Jurnalis Al Jazeera, Shireen Abu Akleh. (Net)
Jurnalis Al Jazeera, Shireen Abu Akleh. (Net)


JAKARTA - Kematian Shireen Abu Akleh, seorang jurnalis Al Jazeera di Tepi Barat, membuat Sekretaris Jenderal Perserikatan Bangsa Bangsa (PBB), Antonio Guterres terkejut.

Hal itu disampaikan wakil juru bicaranya, Farhan Haq seperti dilansir Xinhua, Kamis (12/5/2022). Dikatakan Farhan Haq, Sekjen PBB terkejut atas kematian Shireen Abu Akleh yang ditembak mati pada dini hari, saat meliput operasi pasukan keamanan Israel di Jenin di wilayah pendudukan Tepi Barat.

Guterres menyampaikan belasungkawa kepada keluarga Abu Akleh. Bukan hanya itu, Sekjen juga berharap rekannya sesama reporter yang terluka dalam insiden itu, Ali Samoudi diharap segera pulih.

Sekjen PBB mendesak otoritas terkait untuk melakukan penyelidikan independen dan transparan atas kasus ini sekaligus memastikan bahwa mereka yang bertanggung jawab diseret ke pengadilan.

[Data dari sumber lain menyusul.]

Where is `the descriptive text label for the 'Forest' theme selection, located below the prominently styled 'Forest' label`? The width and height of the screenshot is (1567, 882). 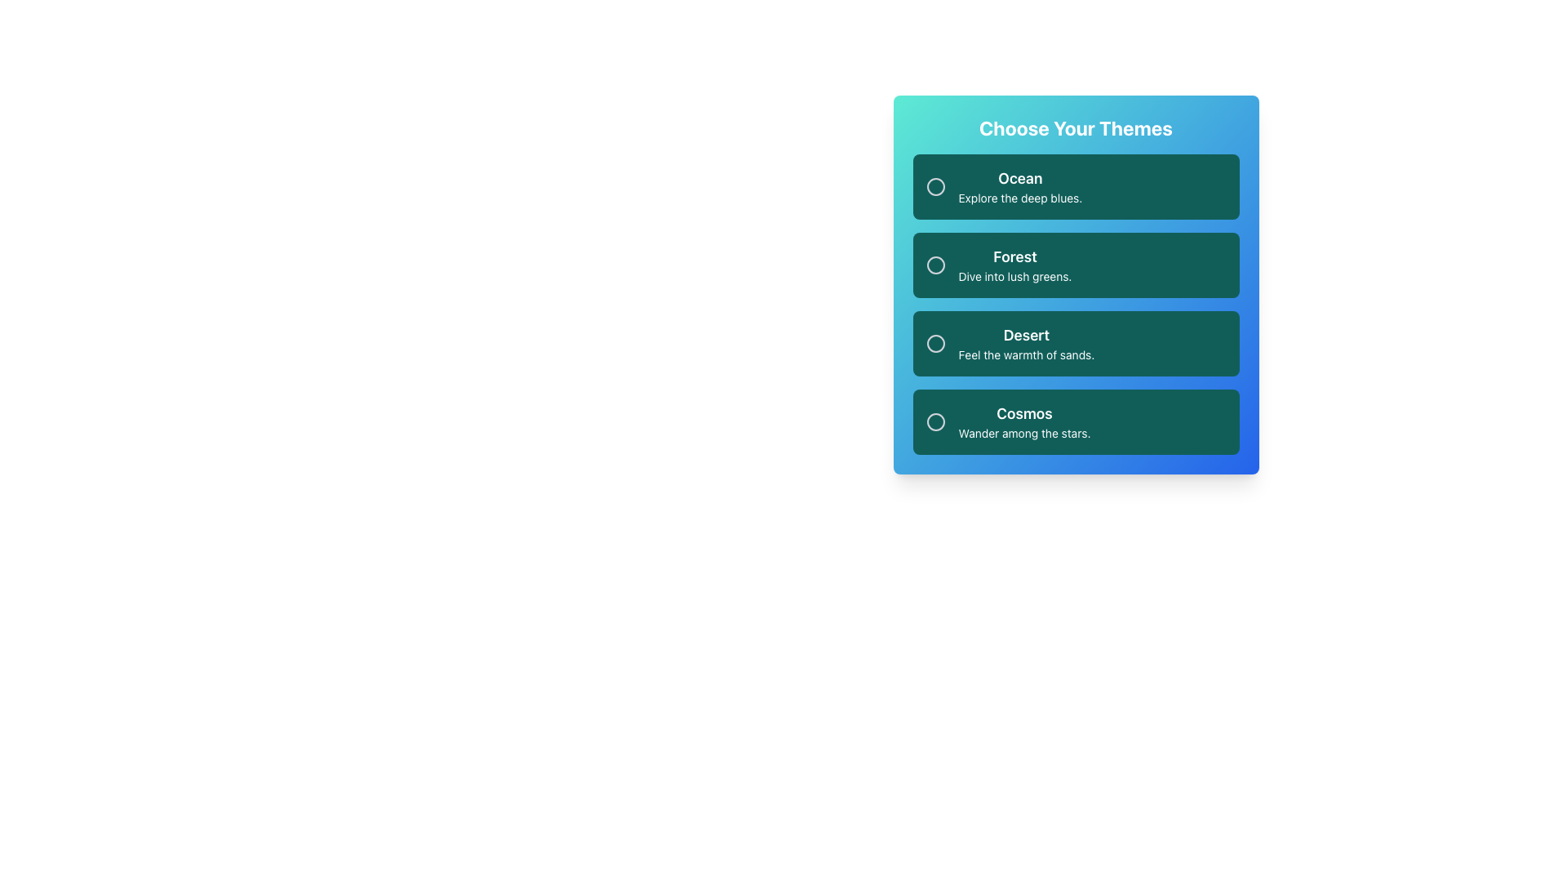
the descriptive text label for the 'Forest' theme selection, located below the prominently styled 'Forest' label is located at coordinates (1014, 276).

"Sekjen mengecam semua serangan dan pembunuhan terhadap jurnalis dan menekankan bahwa jurnalis tidak boleh menjadi target kekerasan. Pekerja media harus bertugas secara bebas dan tanpa kekerasan, intimidasi atau tanpa rasa takut menjadi target. Sekjen kembali menegaskan pandangannya bahwa kebebasan pers sangat penting untuk perdamaian, keadilan, pembangunan berkelanjutan dan HAM," kata dia.